November is especially poignant for us—Nanay and four brothers—because of All Saints’ Day and Tatay’s birthday on the 15th, and Thanksgiving on the last week. This is a first experience for all. Remember, ASD was observed to celebrate the lives of Godly men and women who have gone ahead.
We Filipinos have always believed that we retain a connection to those who have passed away, whatever our religion. So how do we who know Jesus as Lord celebrate those who died in Christ and are alive with God?
In our culture, we have always lighted candles. However, this act is invested with meanings that may be contrary to Scripture. Could we, as Christians, invest new meanings to old cultural forms? I believe we can. When believers light a candle to celebrate a loved one who is with Christ, they could give the following good explanations:
1. Life is short. Death is sure. Mauubos ang kandila. Tatay was allowed 74 years, and he applied himself to honoring his Lord and Savior once he became a believer. No vacations from faithfulness.
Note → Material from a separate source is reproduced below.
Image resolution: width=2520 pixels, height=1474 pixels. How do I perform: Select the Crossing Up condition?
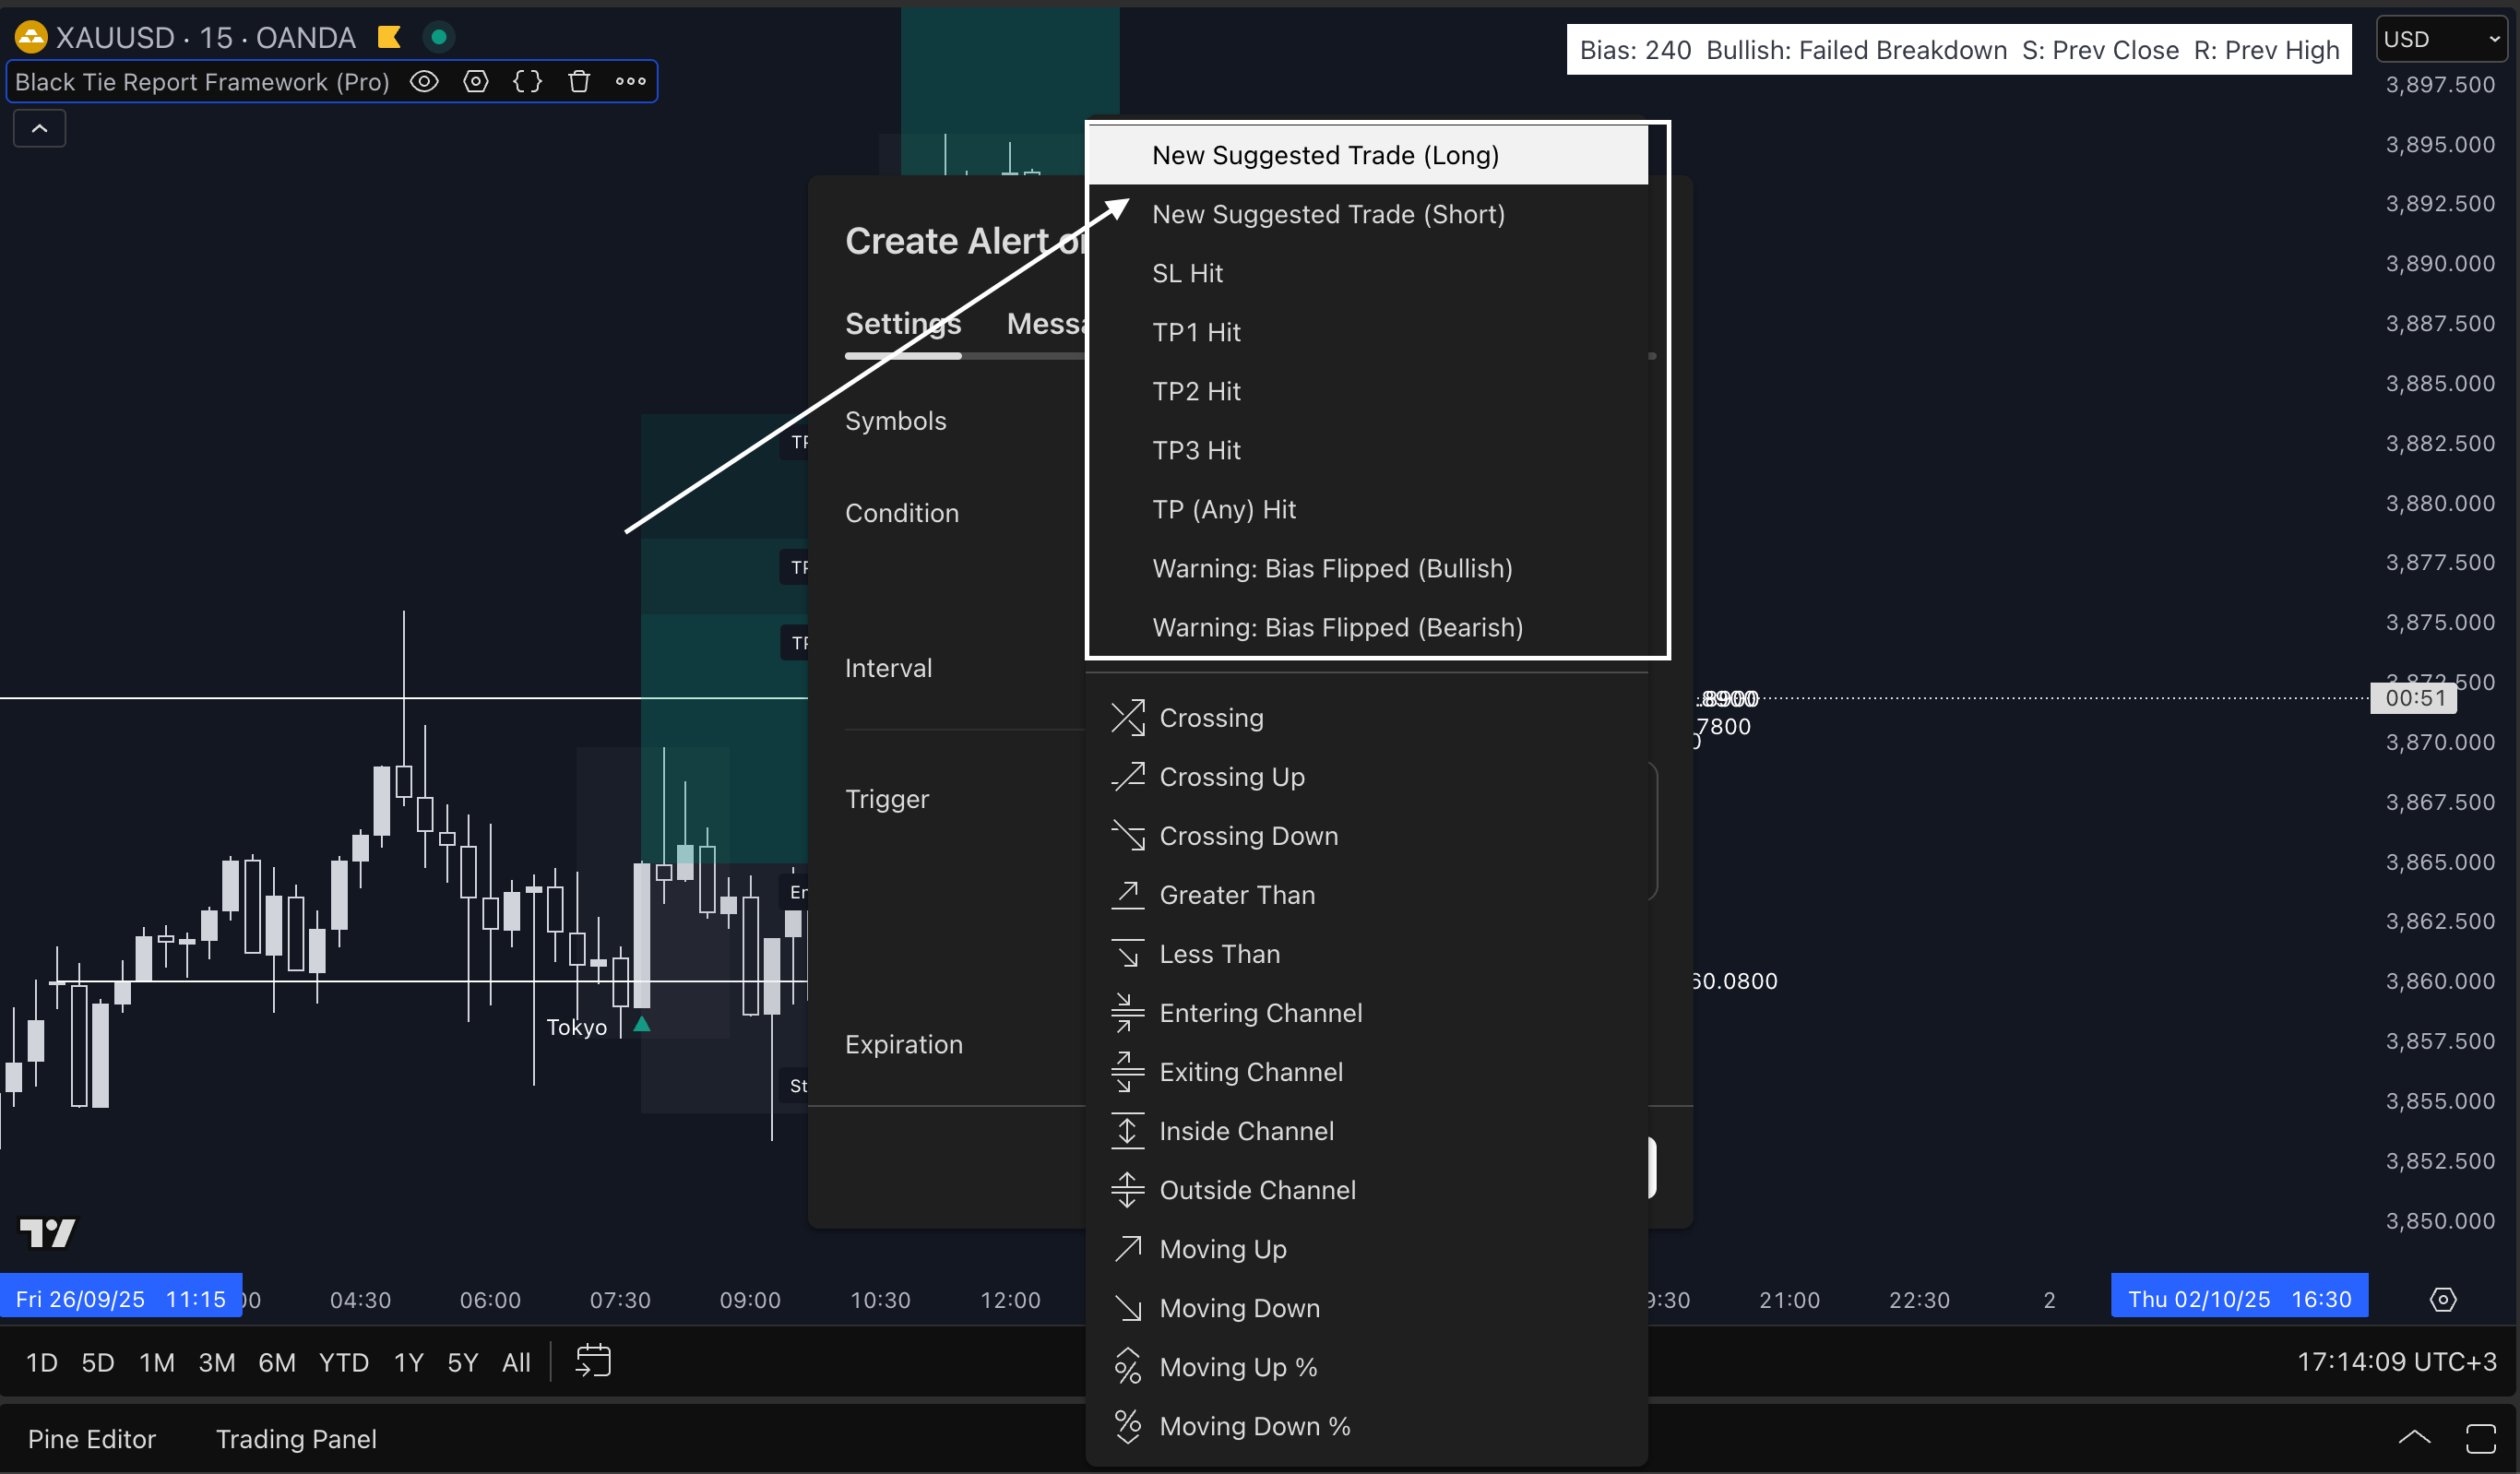tap(1231, 777)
2. All of us will give an account to God for how we lived our lives. By the grace of God, Tatay finished well. Someone has said, 70% of Christian leaders don’t. I hope I will. May my life “burn well.”
3. Better to light a candle than to curse the darkness. Life wasn’t always fair to Tatay. But he focused on letting the light of Christ shine in his life. The love of Jesus and gratefulness left no room for insecurity in him, allowing a single-mindedness of purpose.
Do everything without complaining or arguing. Then you will be blameless and innocent. You will be God's children without any faults among people who are crooked and corrupt. You will shine like stars among them in the world as you hold firmly to the word of life. Then I can brag on the day of Christ that my effort was not wasted and that my work produced results.